Would you copy out, exactly as written, each line from the one containing "The height and width of the screenshot is (716, 1243)." to the end of the records below?

BEGIN DATASET EXCERPTS

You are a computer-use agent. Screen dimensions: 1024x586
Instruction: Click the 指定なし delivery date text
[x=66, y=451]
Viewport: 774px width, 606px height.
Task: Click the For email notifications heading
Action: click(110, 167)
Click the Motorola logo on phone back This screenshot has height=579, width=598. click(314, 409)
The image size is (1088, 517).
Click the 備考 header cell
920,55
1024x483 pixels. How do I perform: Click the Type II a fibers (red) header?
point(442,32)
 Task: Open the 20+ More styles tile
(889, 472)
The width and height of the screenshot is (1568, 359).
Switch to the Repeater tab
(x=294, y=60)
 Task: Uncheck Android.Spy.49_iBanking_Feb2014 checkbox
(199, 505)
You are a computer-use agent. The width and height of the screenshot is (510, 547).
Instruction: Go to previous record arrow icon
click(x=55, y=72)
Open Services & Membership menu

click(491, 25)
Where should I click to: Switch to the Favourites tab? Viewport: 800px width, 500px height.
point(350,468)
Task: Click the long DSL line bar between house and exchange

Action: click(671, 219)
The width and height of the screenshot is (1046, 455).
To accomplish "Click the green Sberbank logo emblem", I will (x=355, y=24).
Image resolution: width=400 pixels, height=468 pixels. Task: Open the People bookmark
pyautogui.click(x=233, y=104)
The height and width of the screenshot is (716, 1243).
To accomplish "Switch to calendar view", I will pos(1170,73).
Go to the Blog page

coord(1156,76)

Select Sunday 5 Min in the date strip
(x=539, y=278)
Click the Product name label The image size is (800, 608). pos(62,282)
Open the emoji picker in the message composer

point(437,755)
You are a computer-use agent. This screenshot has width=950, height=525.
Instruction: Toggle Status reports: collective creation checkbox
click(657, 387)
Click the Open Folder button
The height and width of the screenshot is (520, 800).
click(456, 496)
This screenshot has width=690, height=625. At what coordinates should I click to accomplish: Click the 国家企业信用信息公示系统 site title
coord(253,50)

END DATASET EXCERPTS

EXERCISE SOLUTION:
The height and width of the screenshot is (716, 1243).
To accomplish "Switch to calendar view", I will pos(1170,73).
Go to the Blog page

coord(1156,76)

Select Sunday 5 Min in the date strip
(x=539, y=278)
Click the Product name label The image size is (800, 608). pos(62,282)
Open the emoji picker in the message composer

point(437,755)
You are a computer-use agent. This screenshot has width=950, height=525.
Instruction: Toggle Status reports: collective creation checkbox
click(657, 387)
Click the Open Folder button
The height and width of the screenshot is (520, 800).
click(456, 496)
This screenshot has width=690, height=625. At what coordinates should I click to accomplish: Click the 国家企业信用信息公示系统 site title
coord(253,50)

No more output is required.